What kind of zone was Jet in? The experience, its definition and its conditions, vary slightly for everyone.  Simply put, you know when you're there.  And you don't arrive there accidentally. The zone is a mental state, often credited first to Mihaly Csikszentmihayi, of energized focus, full involvement, and success in the process of the activity.  It seems to involve a measure of proper pre-game preparation, determination, and proper game circumstances. Feeling like your jump shot is working is useless if coach has you sitting next to him.  The experience of being in the zone begins to snowball with each game possession and suddenly the rhythm of the game is easily tuned to.
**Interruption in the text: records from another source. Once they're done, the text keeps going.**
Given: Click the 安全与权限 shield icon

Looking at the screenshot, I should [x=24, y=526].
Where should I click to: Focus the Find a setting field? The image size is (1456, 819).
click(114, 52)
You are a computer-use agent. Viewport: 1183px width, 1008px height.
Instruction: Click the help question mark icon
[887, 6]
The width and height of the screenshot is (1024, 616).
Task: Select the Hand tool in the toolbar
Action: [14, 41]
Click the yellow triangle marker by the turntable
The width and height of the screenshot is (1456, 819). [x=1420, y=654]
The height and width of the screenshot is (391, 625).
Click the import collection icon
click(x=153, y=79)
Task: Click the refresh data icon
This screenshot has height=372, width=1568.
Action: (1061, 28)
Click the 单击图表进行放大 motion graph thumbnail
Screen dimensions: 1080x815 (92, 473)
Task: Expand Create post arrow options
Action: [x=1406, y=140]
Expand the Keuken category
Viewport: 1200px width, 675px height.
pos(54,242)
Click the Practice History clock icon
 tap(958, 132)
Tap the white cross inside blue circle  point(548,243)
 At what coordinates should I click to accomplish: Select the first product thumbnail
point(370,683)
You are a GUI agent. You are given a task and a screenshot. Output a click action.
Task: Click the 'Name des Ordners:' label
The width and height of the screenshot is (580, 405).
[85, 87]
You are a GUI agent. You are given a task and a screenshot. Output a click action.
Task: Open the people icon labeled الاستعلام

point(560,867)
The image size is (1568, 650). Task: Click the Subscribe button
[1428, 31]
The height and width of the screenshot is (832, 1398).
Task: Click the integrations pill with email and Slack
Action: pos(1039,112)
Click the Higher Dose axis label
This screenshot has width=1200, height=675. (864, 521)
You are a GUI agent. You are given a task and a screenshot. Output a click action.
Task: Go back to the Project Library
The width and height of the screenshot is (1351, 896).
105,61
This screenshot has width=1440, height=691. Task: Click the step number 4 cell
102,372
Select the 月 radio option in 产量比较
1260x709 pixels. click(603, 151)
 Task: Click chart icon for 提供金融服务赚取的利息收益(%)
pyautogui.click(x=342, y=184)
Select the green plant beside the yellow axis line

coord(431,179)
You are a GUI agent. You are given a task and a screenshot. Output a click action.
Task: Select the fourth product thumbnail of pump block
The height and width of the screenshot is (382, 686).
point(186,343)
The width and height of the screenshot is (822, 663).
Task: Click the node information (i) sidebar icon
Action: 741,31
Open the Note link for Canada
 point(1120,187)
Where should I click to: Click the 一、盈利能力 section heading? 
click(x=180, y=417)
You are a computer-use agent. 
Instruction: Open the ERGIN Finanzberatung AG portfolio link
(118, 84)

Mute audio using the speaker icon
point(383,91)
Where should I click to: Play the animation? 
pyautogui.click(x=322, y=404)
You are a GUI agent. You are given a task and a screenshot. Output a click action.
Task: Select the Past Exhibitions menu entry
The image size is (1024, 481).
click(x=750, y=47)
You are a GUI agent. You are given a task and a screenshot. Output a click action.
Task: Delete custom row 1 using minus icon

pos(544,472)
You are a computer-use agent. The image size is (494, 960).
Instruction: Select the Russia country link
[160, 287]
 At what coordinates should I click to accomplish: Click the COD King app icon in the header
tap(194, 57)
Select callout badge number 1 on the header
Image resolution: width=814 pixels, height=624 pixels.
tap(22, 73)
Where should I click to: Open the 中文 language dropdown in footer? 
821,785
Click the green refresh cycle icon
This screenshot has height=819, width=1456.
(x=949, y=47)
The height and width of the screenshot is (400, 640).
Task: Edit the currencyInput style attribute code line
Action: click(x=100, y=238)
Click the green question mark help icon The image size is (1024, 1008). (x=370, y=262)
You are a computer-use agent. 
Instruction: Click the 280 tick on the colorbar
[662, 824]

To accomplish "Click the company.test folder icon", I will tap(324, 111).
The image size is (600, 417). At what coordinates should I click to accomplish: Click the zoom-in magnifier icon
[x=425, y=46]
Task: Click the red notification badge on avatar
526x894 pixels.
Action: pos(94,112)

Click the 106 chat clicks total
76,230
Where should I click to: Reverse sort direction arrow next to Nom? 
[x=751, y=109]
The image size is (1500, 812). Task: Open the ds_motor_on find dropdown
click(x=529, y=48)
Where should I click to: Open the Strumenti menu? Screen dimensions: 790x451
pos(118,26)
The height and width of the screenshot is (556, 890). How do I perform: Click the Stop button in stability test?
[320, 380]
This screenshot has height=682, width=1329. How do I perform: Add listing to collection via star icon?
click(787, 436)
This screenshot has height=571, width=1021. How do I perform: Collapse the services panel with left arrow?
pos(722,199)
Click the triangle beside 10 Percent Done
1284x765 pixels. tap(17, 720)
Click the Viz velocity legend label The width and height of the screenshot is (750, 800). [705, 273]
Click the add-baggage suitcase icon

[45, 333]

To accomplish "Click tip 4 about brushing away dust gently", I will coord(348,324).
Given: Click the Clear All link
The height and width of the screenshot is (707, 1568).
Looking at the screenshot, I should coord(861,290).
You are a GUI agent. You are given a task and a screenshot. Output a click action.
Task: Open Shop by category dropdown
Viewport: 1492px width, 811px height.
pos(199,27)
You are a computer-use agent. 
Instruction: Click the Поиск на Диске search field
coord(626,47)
You make the right pass, the proper box out, the defensive rotation the team needed and everyone’s favorite part, you feel like you can't miss. Watching Jet in the zone was compelling drama, perhaps the most compelling of the entire NCAA Tournament. So many players have raised their level to provide special performances. Arizona's Derrick Williams may have skyrocketed himself into the top overall draft pick and Kemba Walker has exemplified leadership, big plays and fight. But Jet rose to the moment in the national championship game. The biggest moment his level can offer. As we watch the Division I Final Four this weekend, we'll see other great players raise their game to the moment as well. Just know, it's not by accident. Preparation, potential, and focus mesh to create special performances under heated circumstances few people will ever face.  Enjoy the moments and unscripted drama.